The Geography of COVID-19 and Individual Health Behavior

I recently shared some results on the partisan politics of COVID-19 from a new working paper on public health behaviors and attitudes in the early days of the COVID-19 pandemic.

A common question in response is to ask about how geography interacts with health behavior. COVID-19 cases are not randomly distributed across America, and neither is partisanship. These are plausibly related to both the urban/rural divide in American politics, as well as to big social and political differences across states.

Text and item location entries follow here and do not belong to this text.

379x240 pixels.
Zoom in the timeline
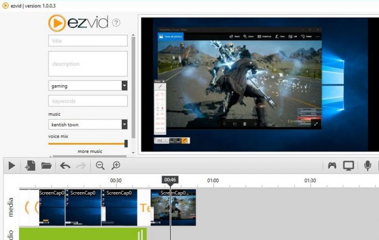pyautogui.click(x=116, y=165)
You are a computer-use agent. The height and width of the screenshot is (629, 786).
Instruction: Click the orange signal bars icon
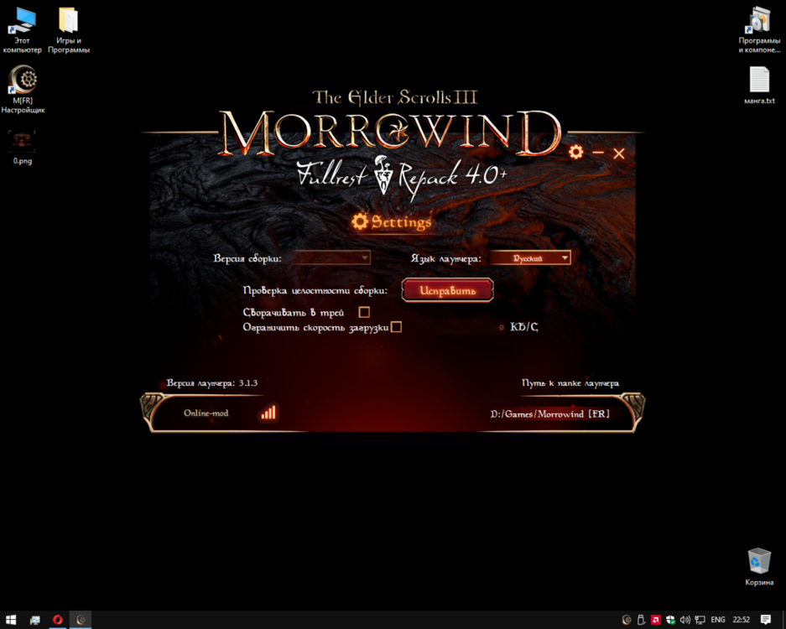point(268,413)
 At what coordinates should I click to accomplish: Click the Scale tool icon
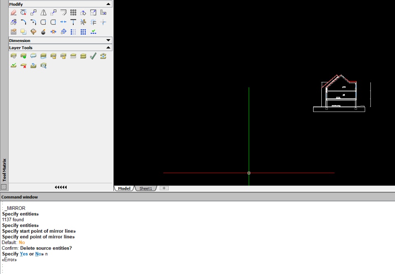click(x=93, y=12)
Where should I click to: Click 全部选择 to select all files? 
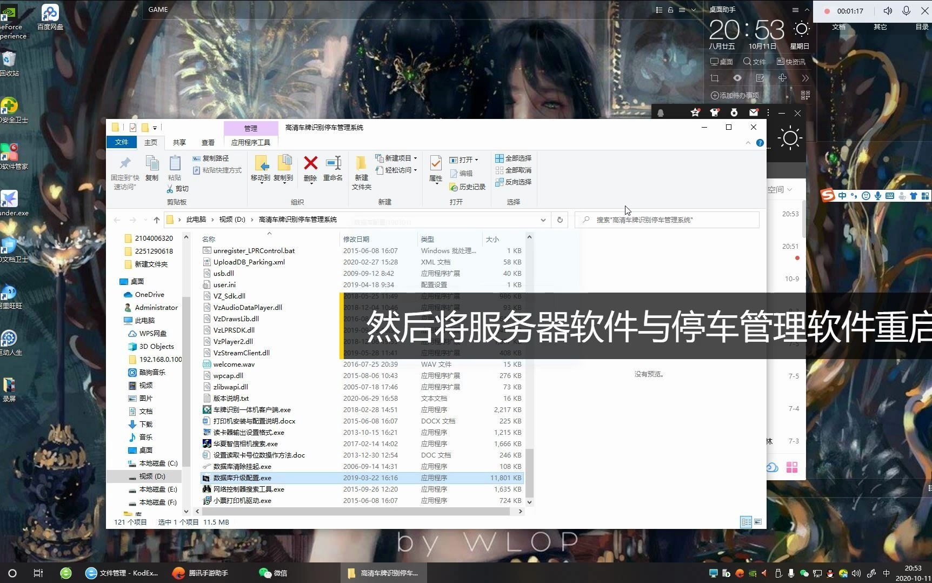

Our argument, though, is that partisanship dominates everything. Here is a way to show this. I have combined data as of March 23 on COVID-19 cases by state (from here) and by county (from here) and matched it to our survey respondents’ ZIP codes. I then estimated a new type of statistical model—a multilevel logistic regression model—that includes individual demographics, ZIP-code level measures of how rural the respondent’s place of residence is, county-level COVID-19 diagnoses, and state-level COVID-19 diagnoses, along with state-level random effects to model unobserved differences across states, all as predictors. If we plot the odds-ratios combine Democrats to Republicans and case loads at natural breaks in the distribution of cases by state and county (with other predictors in the model but not plotted to avoid too many results), here’s what we get.

As it turns out, our results for partisanship never change. And also as it turns out, state-level diagnoses don’t seem to matter very much, whereas county-level diagnoses do seem to matter a bit. Once again, it seems that partisanship dominates. We also get very weak results in this framework for how rural the respondent’s ZIP code is.

There will be more to explore in the coming weeks; we suspect that partisan differences will decline over time and that geographic ones will become more important. But that’s just a hypothesis, and it’s one that we’ll have to test.